# start of Stored rows

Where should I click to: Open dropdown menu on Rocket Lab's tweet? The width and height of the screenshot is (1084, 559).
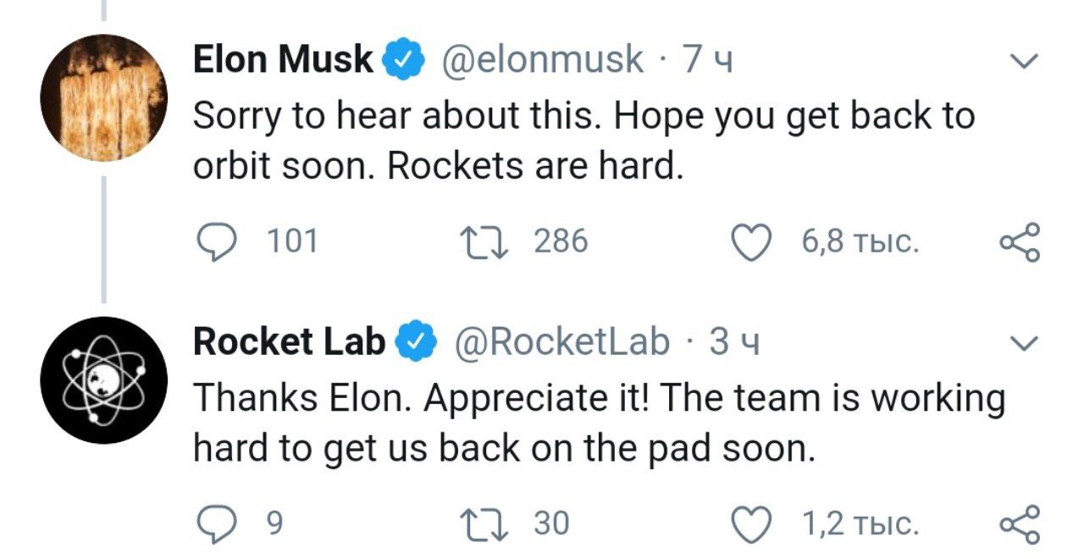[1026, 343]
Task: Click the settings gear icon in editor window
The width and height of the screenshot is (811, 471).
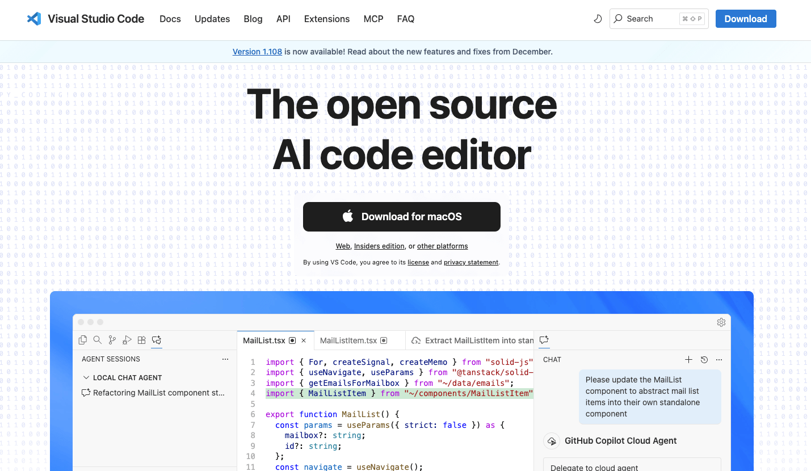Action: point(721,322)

# end of Stored rows
# start of Stored rows

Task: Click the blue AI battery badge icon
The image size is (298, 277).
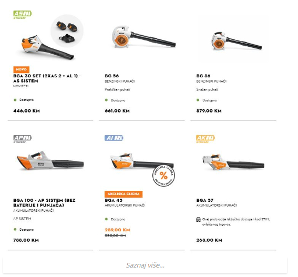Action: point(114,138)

# end of Stored rows

* What is being asked
Render everything from the line containing "Task: Click the settings" down to the line containing "Action: point(721,322)" as a two-column CSV with the columns instruction and response, one row per item, with each value in a single quoted field and line breaks replaced by spaces. Omit the pictures.

* Result for this task
instruction,response
"Task: Click the settings gear icon in editor window The width and height of the screenshot is (811, 471).","Action: point(721,322)"